Exercise objective => Please rewrite the rows below, substituting "How can I do this:" for every "How do I perform:" and keeping everything else unchanged.

───── Material to process

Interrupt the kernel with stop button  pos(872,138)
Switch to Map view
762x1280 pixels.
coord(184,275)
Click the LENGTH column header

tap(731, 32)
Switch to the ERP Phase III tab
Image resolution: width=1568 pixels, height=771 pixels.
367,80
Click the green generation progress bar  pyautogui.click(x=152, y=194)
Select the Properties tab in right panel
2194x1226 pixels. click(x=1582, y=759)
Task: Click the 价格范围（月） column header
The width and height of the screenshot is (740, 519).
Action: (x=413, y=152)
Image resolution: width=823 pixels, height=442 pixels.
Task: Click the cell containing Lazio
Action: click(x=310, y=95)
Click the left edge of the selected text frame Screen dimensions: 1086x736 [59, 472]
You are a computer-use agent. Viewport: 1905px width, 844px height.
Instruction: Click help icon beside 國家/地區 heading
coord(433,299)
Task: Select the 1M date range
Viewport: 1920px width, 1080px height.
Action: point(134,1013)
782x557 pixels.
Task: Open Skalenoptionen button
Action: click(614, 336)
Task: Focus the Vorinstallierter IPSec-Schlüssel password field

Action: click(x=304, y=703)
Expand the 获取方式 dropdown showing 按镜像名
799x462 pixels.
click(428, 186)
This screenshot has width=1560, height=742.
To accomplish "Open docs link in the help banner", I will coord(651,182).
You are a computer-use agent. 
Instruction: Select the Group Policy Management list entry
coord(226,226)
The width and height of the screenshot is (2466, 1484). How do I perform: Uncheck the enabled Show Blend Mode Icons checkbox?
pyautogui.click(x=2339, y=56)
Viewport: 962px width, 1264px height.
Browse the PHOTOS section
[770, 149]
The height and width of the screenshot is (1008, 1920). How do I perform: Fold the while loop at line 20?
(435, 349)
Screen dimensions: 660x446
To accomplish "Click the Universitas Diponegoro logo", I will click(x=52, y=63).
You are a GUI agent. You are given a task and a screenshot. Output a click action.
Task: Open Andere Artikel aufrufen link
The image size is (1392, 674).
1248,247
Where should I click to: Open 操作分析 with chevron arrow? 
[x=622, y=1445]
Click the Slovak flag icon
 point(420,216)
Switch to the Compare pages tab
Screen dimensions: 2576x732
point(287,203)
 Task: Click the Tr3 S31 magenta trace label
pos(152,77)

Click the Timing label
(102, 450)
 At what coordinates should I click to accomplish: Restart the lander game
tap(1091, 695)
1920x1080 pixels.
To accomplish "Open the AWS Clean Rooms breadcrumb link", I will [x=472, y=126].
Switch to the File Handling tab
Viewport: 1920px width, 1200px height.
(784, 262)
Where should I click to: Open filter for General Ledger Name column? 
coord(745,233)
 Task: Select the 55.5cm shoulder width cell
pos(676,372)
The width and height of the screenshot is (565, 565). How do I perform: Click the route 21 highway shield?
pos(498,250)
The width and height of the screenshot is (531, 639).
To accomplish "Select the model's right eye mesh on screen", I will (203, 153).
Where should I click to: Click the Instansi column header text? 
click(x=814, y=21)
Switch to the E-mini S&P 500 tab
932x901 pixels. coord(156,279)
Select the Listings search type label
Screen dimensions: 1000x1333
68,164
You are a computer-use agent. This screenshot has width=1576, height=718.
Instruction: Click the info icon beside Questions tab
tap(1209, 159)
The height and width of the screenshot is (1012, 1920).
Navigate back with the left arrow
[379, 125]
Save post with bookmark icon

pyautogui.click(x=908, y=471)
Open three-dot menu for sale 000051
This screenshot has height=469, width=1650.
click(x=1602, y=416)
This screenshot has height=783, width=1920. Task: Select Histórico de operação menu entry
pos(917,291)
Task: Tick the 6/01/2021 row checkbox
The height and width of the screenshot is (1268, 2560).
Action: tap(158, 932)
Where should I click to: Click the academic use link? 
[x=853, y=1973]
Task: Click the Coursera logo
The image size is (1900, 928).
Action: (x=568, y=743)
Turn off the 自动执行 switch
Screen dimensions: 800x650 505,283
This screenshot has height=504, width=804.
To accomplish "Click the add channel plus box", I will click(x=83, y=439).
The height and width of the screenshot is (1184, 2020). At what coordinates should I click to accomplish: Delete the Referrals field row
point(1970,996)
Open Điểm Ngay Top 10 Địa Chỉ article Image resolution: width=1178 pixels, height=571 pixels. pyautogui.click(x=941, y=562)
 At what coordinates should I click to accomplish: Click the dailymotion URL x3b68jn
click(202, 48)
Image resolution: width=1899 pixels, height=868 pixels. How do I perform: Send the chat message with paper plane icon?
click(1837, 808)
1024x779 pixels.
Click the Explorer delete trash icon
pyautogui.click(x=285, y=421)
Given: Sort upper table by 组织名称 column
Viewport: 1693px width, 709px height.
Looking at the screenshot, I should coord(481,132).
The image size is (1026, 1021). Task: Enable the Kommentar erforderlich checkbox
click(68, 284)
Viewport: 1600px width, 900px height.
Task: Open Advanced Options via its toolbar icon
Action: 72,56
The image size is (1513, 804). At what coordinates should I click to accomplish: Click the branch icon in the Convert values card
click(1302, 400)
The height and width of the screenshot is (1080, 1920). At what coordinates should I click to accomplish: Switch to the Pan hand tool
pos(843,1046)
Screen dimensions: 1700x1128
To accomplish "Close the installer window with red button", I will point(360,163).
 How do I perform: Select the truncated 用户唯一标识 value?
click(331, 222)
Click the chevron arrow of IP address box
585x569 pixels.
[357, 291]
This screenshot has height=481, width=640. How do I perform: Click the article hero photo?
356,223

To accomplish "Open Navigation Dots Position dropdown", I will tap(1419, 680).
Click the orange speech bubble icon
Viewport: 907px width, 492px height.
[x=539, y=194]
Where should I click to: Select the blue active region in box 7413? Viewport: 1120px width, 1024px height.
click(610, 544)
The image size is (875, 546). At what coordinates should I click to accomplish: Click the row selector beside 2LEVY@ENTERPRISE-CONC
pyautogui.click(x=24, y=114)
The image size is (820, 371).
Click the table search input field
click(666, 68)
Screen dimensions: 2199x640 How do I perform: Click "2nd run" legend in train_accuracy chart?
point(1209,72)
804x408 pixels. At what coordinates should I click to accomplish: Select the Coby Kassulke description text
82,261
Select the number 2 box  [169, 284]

──────────

Result for this task =>
Interrupt the kernel with stop button  pos(872,138)
Switch to Map view
762x1280 pixels.
coord(184,275)
Click the LENGTH column header

tap(731, 32)
Switch to the ERP Phase III tab
Image resolution: width=1568 pixels, height=771 pixels.
367,80
Click the green generation progress bar  pyautogui.click(x=152, y=194)
Select the Properties tab in right panel
2194x1226 pixels. click(x=1582, y=759)
Task: Click the 价格范围（月） column header
The width and height of the screenshot is (740, 519).
Action: (x=413, y=152)
Image resolution: width=823 pixels, height=442 pixels.
Task: Click the cell containing Lazio
Action: click(x=310, y=95)
Click the left edge of the selected text frame Screen dimensions: 1086x736 [59, 472]
You are a computer-use agent. Viewport: 1905px width, 844px height.
Instruction: Click help icon beside 國家/地區 heading
coord(433,299)
Task: Select the 1M date range
Viewport: 1920px width, 1080px height.
Action: point(134,1013)
782x557 pixels.
Task: Open Skalenoptionen button
Action: click(614, 336)
Task: Focus the Vorinstallierter IPSec-Schlüssel password field

Action: click(x=304, y=703)
Expand the 获取方式 dropdown showing 按镜像名
799x462 pixels.
click(428, 186)
This screenshot has width=1560, height=742.
To accomplish "Open docs link in the help banner", I will coord(651,182).
You are a computer-use agent. 
Instruction: Select the Group Policy Management list entry
coord(226,226)
The width and height of the screenshot is (2466, 1484). How can I do this: Uncheck the enabled Show Blend Mode Icons checkbox?
pyautogui.click(x=2339, y=56)
Viewport: 962px width, 1264px height.
Browse the PHOTOS section
[770, 149]
The height and width of the screenshot is (1008, 1920). How can I do this: Fold the while loop at line 20?
(435, 349)
Screen dimensions: 660x446
To accomplish "Click the Universitas Diponegoro logo", I will click(x=52, y=63).
You are a GUI agent. You are given a task and a screenshot. Output a click action.
Task: Open Andere Artikel aufrufen link
The image size is (1392, 674).
1248,247
Where should I click to: Open 操作分析 with chevron arrow? 
[x=622, y=1445]
Click the Slovak flag icon
 point(420,216)
Switch to the Compare pages tab
Screen dimensions: 2576x732
point(287,203)
 Task: Click the Tr3 S31 magenta trace label
pos(152,77)

Click the Timing label
(102, 450)
 At what coordinates should I click to accomplish: Restart the lander game
tap(1091, 695)
1920x1080 pixels.
To accomplish "Open the AWS Clean Rooms breadcrumb link", I will [x=472, y=126].
Switch to the File Handling tab
Viewport: 1920px width, 1200px height.
(784, 262)
Where should I click to: Open filter for General Ledger Name column? 
coord(745,233)
 Task: Select the 55.5cm shoulder width cell
pos(676,372)
The width and height of the screenshot is (565, 565). How can I do this: Click the route 21 highway shield?
pos(498,250)
The width and height of the screenshot is (531, 639).
To accomplish "Select the model's right eye mesh on screen", I will (203, 153).
Where should I click to: Click the Instansi column header text? 
click(x=814, y=21)
Switch to the E-mini S&P 500 tab
932x901 pixels. coord(156,279)
Select the Listings search type label
Screen dimensions: 1000x1333
68,164
You are a computer-use agent. This screenshot has width=1576, height=718.
Instruction: Click the info icon beside Questions tab
tap(1209, 159)
The height and width of the screenshot is (1012, 1920).
Navigate back with the left arrow
[379, 125]
Save post with bookmark icon

pyautogui.click(x=908, y=471)
Open three-dot menu for sale 000051
This screenshot has height=469, width=1650.
click(x=1602, y=416)
This screenshot has height=783, width=1920. Task: Select Histórico de operação menu entry
pos(917,291)
Task: Tick the 6/01/2021 row checkbox
The height and width of the screenshot is (1268, 2560).
Action: tap(158, 932)
Where should I click to: Click the academic use link? 
[x=853, y=1973]
Task: Click the Coursera logo
The image size is (1900, 928).
Action: (x=568, y=743)
Turn off the 自动执行 switch
Screen dimensions: 800x650 505,283
This screenshot has height=504, width=804.
To accomplish "Click the add channel plus box", I will click(x=83, y=439).
The height and width of the screenshot is (1184, 2020). At what coordinates should I click to accomplish: Delete the Referrals field row
point(1970,996)
Open Điểm Ngay Top 10 Địa Chỉ article Image resolution: width=1178 pixels, height=571 pixels. pyautogui.click(x=941, y=562)
 At what coordinates should I click to accomplish: Click the dailymotion URL x3b68jn
click(202, 48)
Image resolution: width=1899 pixels, height=868 pixels. How can I do this: Send the chat message with paper plane icon?
click(1837, 808)
1024x779 pixels.
Click the Explorer delete trash icon
pyautogui.click(x=285, y=421)
Given: Sort upper table by 组织名称 column
Viewport: 1693px width, 709px height.
Looking at the screenshot, I should coord(481,132).
The image size is (1026, 1021). Task: Enable the Kommentar erforderlich checkbox
click(68, 284)
Viewport: 1600px width, 900px height.
Task: Open Advanced Options via its toolbar icon
Action: 72,56
The image size is (1513, 804). At what coordinates should I click to accomplish: Click the branch icon in the Convert values card
click(1302, 400)
The height and width of the screenshot is (1080, 1920). At what coordinates should I click to accomplish: Switch to the Pan hand tool
pos(843,1046)
Screen dimensions: 1700x1128
To accomplish "Close the installer window with red button", I will point(360,163).
 How can I do this: Select the truncated 用户唯一标识 value?
click(331, 222)
Click the chevron arrow of IP address box
585x569 pixels.
[357, 291]
This screenshot has height=481, width=640. How can I do this: Click the article hero photo?
356,223

To accomplish "Open Navigation Dots Position dropdown", I will tap(1419, 680).
Click the orange speech bubble icon
Viewport: 907px width, 492px height.
[x=539, y=194]
Where should I click to: Select the blue active region in box 7413? Viewport: 1120px width, 1024px height.
click(610, 544)
The image size is (875, 546). At what coordinates should I click to accomplish: Click the row selector beside 2LEVY@ENTERPRISE-CONC
pyautogui.click(x=24, y=114)
The image size is (820, 371).
Click the table search input field
click(666, 68)
Screen dimensions: 2199x640 How can I do this: Click "2nd run" legend in train_accuracy chart?
point(1209,72)
804x408 pixels. At what coordinates should I click to accomplish: Select the Coby Kassulke description text
82,261
Select the number 2 box  [169, 284]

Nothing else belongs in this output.